Euphorbia trigona 'Rubra'- possibly?

Euphorbia erythraea forma variegata ?

Euphorbia cotinifolia - named because of its similarity to the purple leaved Cotinus, here with Bismark palm
Euphorbia resinifera?

Gardenia - possibly jasminoides 'Plena'

Update - Homalocephala texensis - thanks Chad
 One pool in the front garden is home to a family of red-eared slider turtles, apparently rescue turtles! The pool in the rear garden is filled with koi carp and inevitably there was a swimming pool too!

Hope you enjoyed my virtual tour of this lovely garden!


  1. Colour, exotica, koi, what's not to love? :)

  2. 'No idea!' - Homalocephala texensis?

    David Gray help please!


    1. Thanks Chad - did I really get the rest right this time!

    2. I'm not good a succulents; so I've believed you!

      If you want me to be picky; the bicoloured form of the Duranta is D.erecta 'Sapphire Showers'.


    3. By the way, what are the potted plants flanking the door in the first picture?


    4. Thanks for the cultivar name! Looking at the original of the first picture and blowing it up they appear to be big chunky kalanchoes just coming into flower. Grey leaves. I think this was one of the pics I took last year so don't recall them catching my attention during this year's visit. Maybe K. beharensis?

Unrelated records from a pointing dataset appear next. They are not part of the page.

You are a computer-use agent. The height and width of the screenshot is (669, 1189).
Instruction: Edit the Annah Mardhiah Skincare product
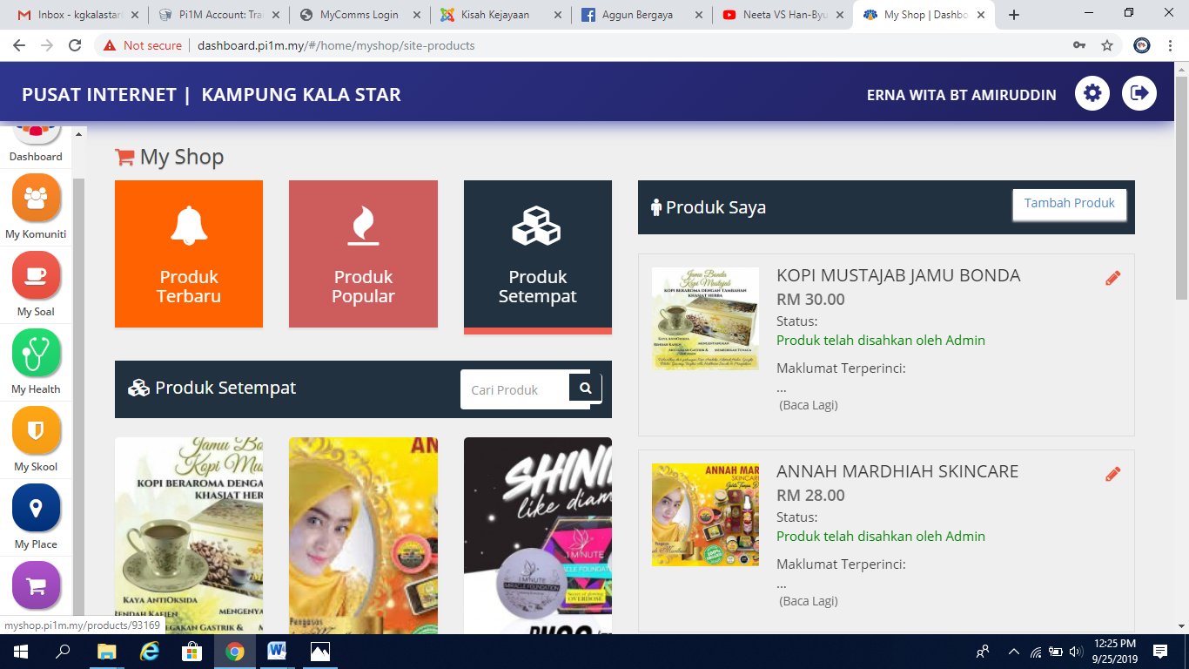click(x=1112, y=474)
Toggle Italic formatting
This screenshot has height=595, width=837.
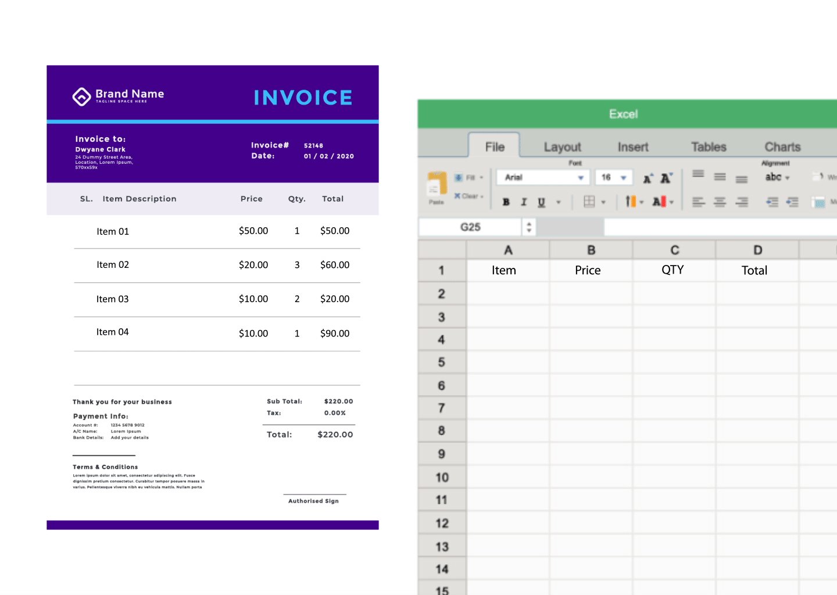click(x=524, y=202)
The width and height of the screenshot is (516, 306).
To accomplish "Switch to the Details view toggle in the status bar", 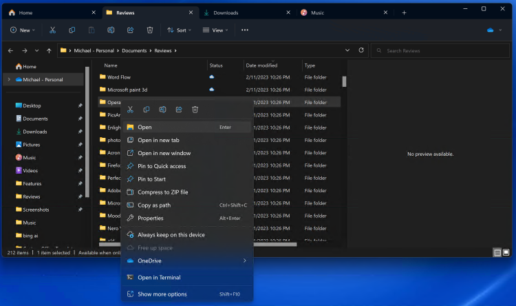I will 497,253.
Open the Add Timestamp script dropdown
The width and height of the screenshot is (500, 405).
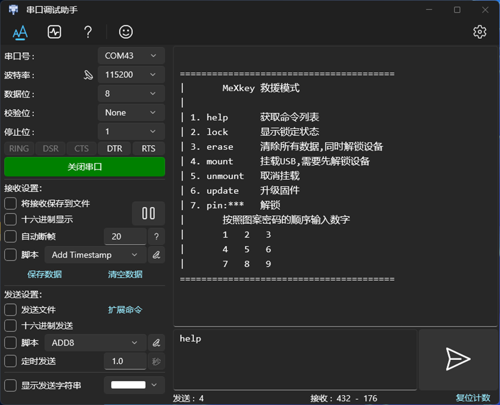95,255
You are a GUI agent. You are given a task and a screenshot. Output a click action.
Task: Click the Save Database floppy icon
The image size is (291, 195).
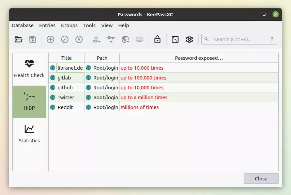[x=33, y=39]
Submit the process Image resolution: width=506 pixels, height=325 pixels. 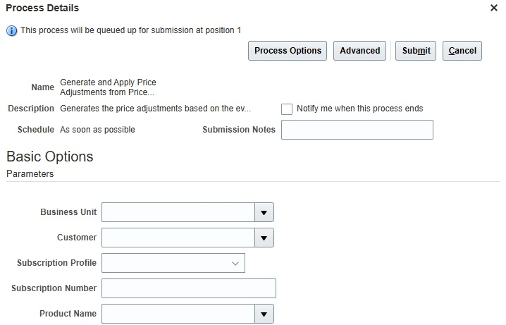pos(416,51)
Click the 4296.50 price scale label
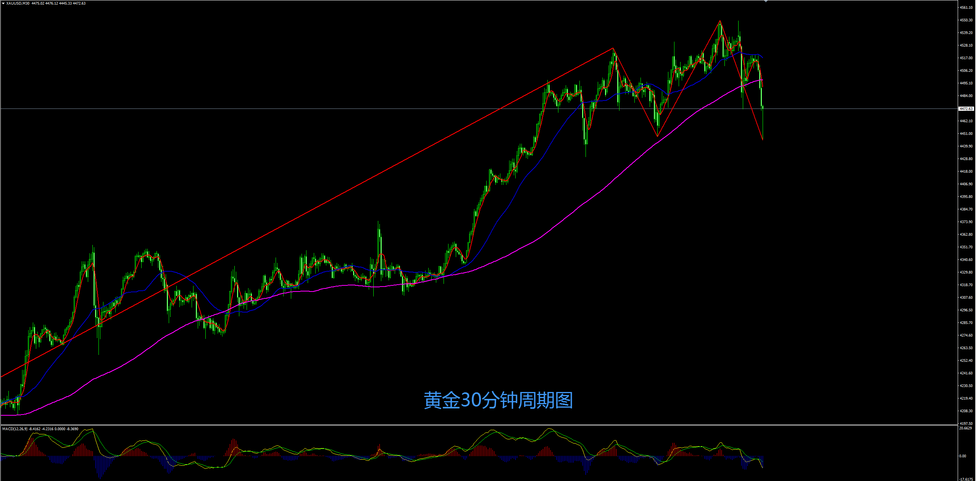976x481 pixels. click(x=966, y=310)

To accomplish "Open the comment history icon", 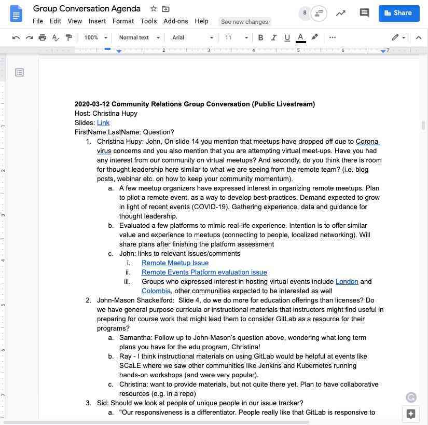I will pos(364,12).
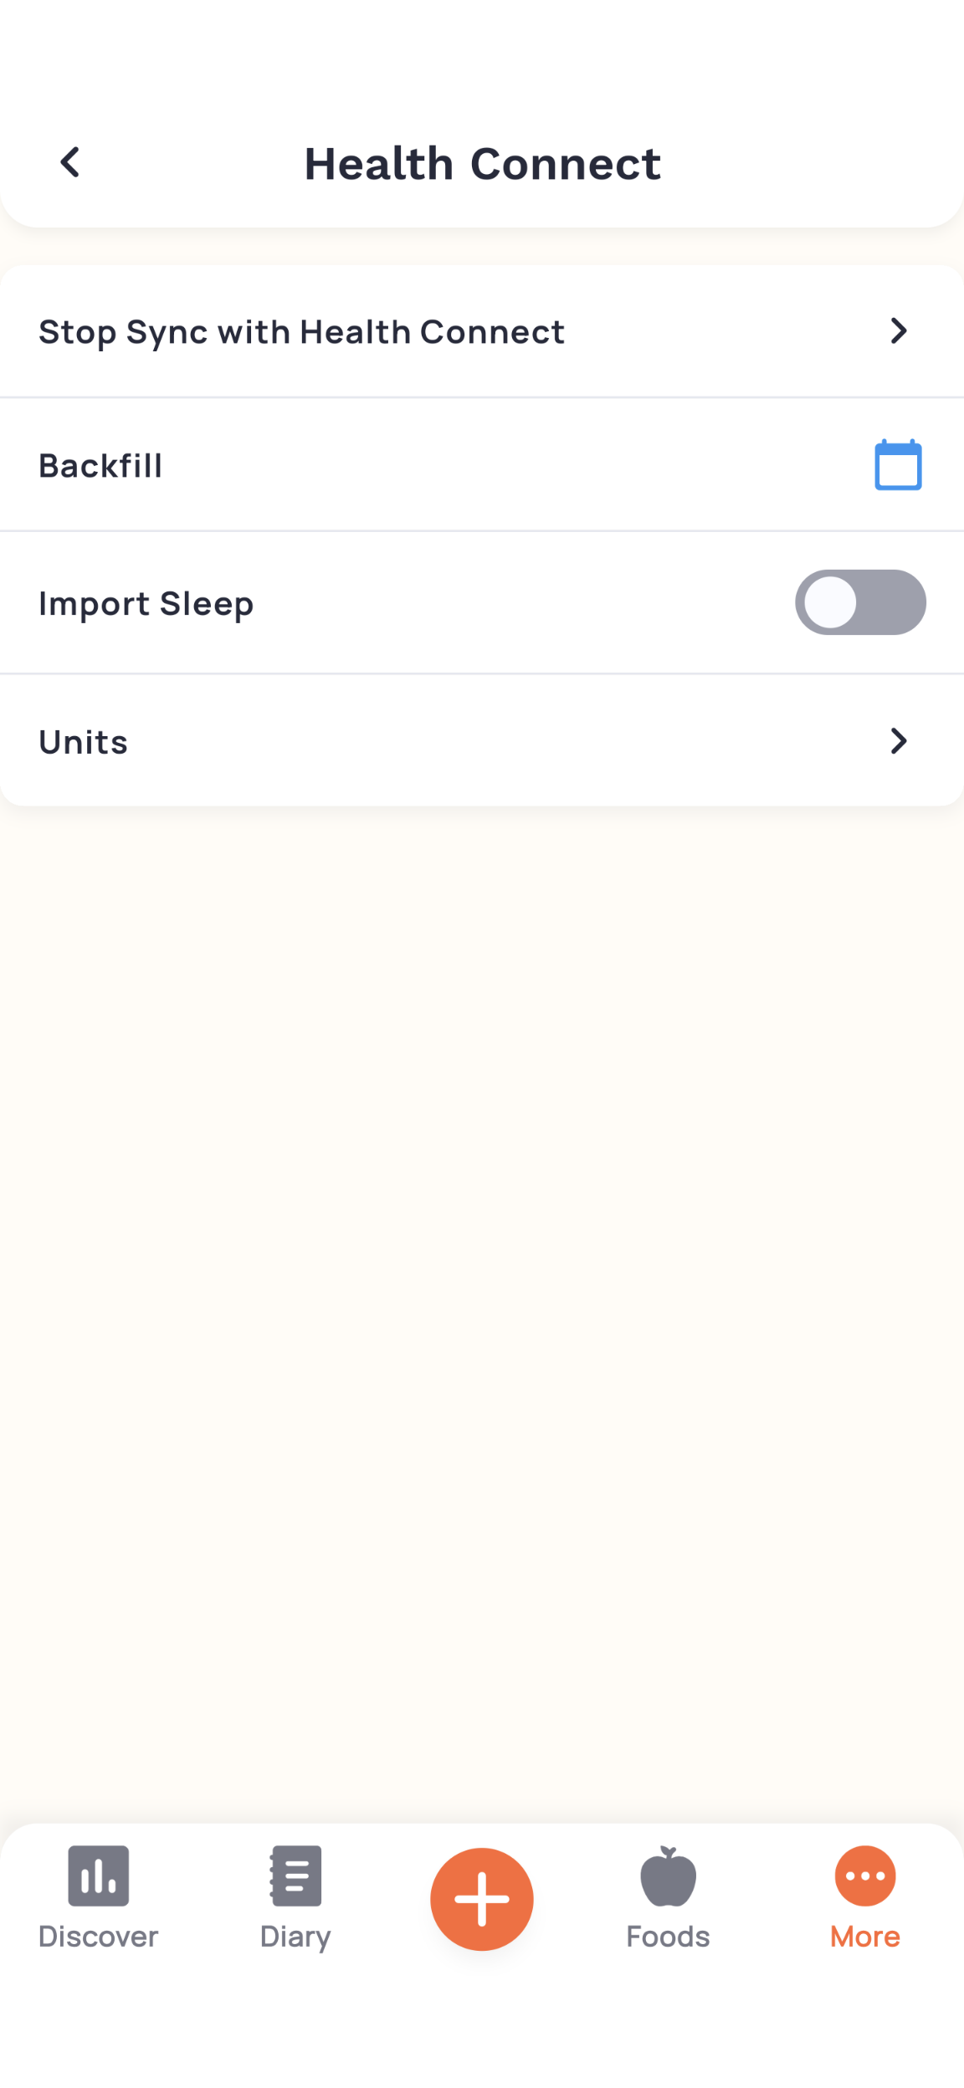Expand the Stop Sync chevron arrow
This screenshot has height=2088, width=964.
pyautogui.click(x=899, y=330)
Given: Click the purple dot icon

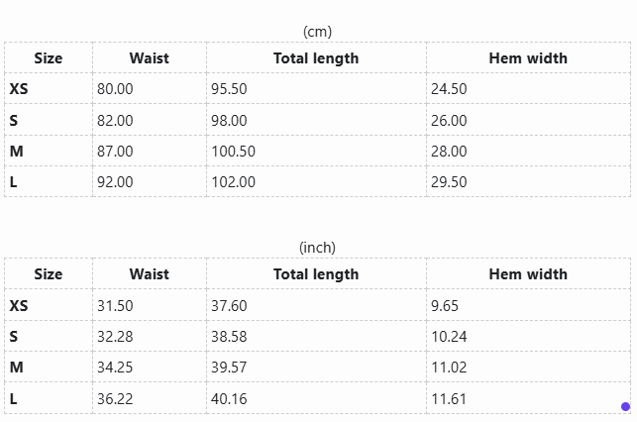Looking at the screenshot, I should pyautogui.click(x=626, y=406).
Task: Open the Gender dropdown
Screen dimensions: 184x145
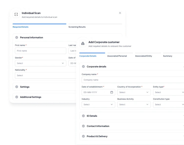Action: coord(40,63)
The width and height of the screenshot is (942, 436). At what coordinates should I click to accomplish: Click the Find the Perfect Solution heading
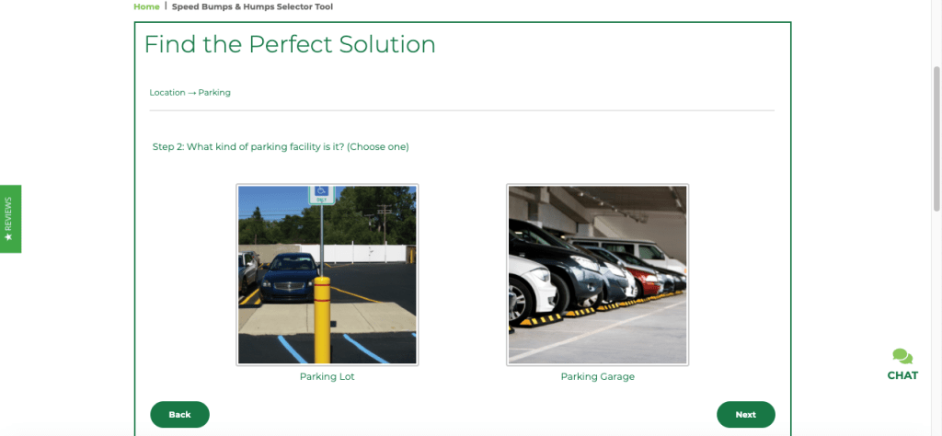(290, 44)
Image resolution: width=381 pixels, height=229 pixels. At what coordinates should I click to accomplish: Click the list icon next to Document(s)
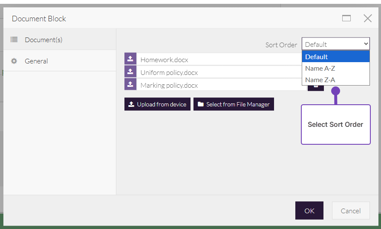14,40
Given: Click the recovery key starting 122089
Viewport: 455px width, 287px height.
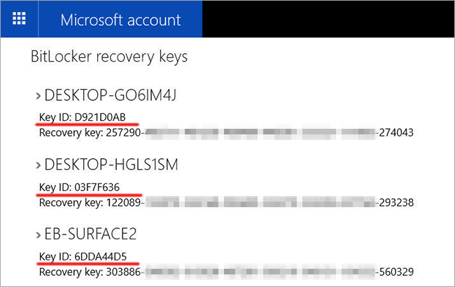Looking at the screenshot, I should click(226, 202).
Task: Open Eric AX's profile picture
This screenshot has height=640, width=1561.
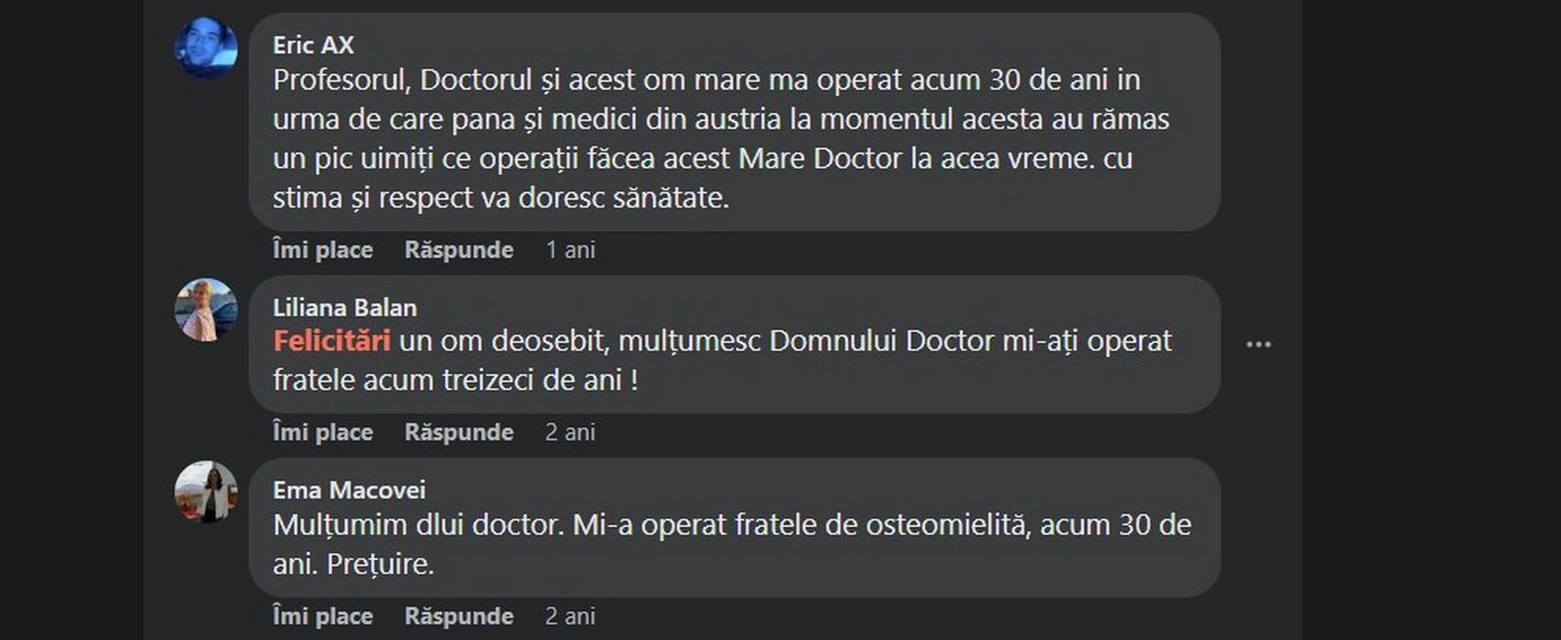Action: 206,48
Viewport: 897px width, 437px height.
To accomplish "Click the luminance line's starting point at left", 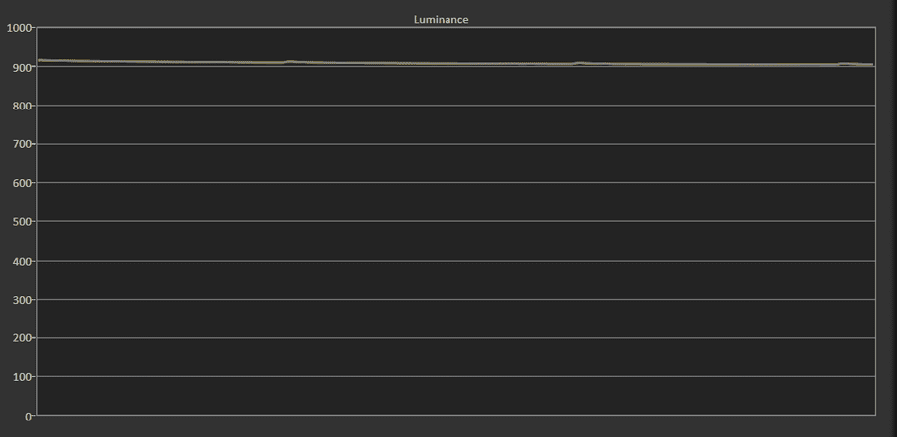I will 38,60.
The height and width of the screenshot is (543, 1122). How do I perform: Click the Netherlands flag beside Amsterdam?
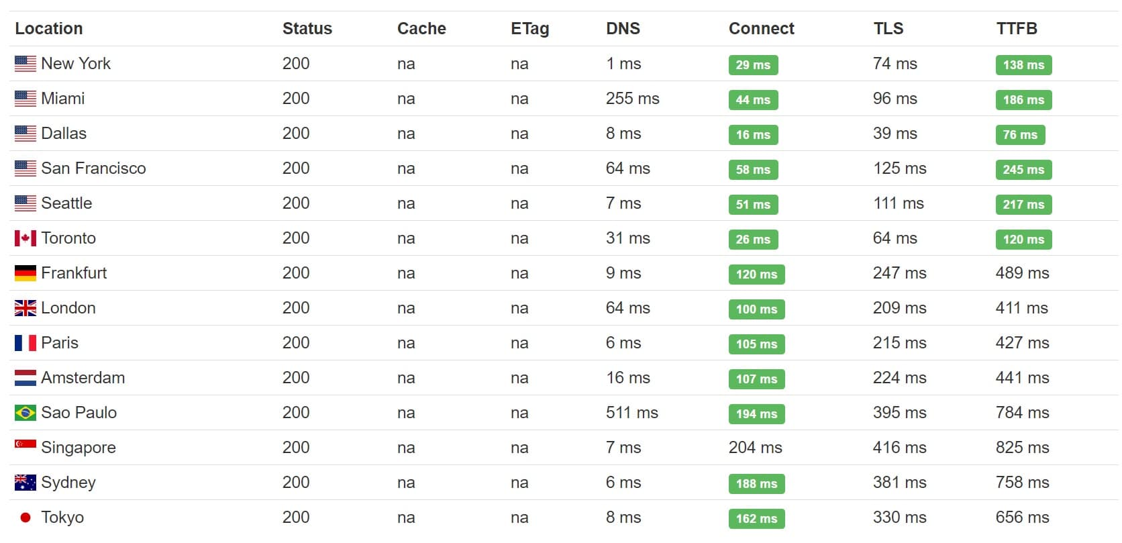tap(26, 378)
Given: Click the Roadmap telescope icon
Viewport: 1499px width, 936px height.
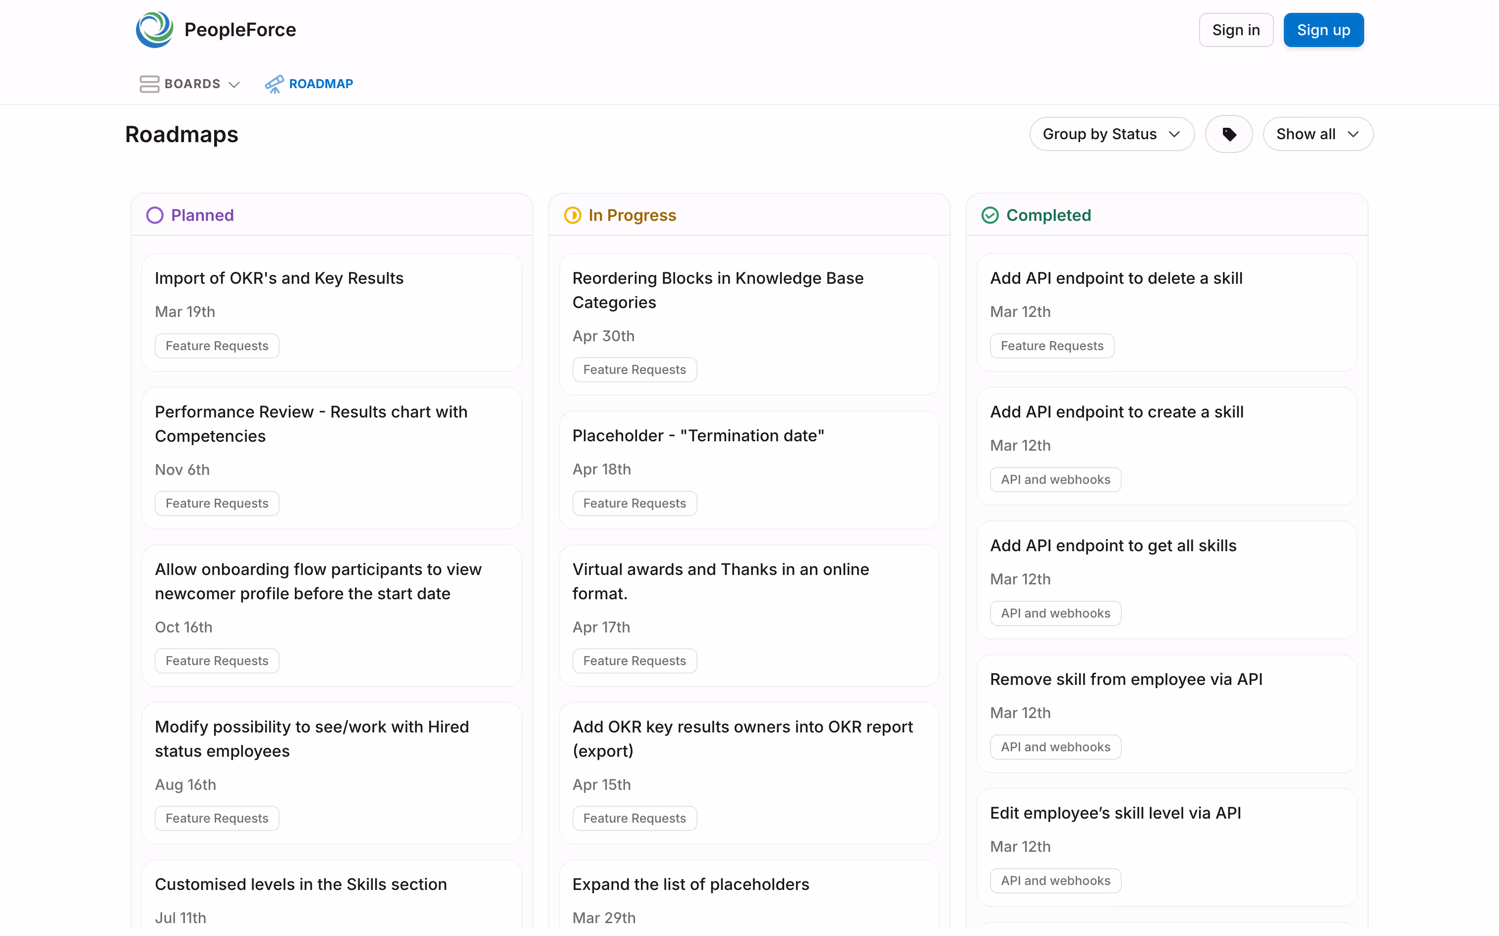Looking at the screenshot, I should (x=274, y=84).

  3. The Euphorbia varieties used there make up for the poor Phormium! I always notice how much more relaxed people are hanging out when it's a looking forward to planting my big patio containers when I get some more work over with.

    1. David - its amazing what grows in the desert and what doesn't. Phormiums and cordylines are available but just don't survive the summer heat. Conversely roses, box, mulberry and pyracantha all survive here just as well as back in chilly damp UK gardens.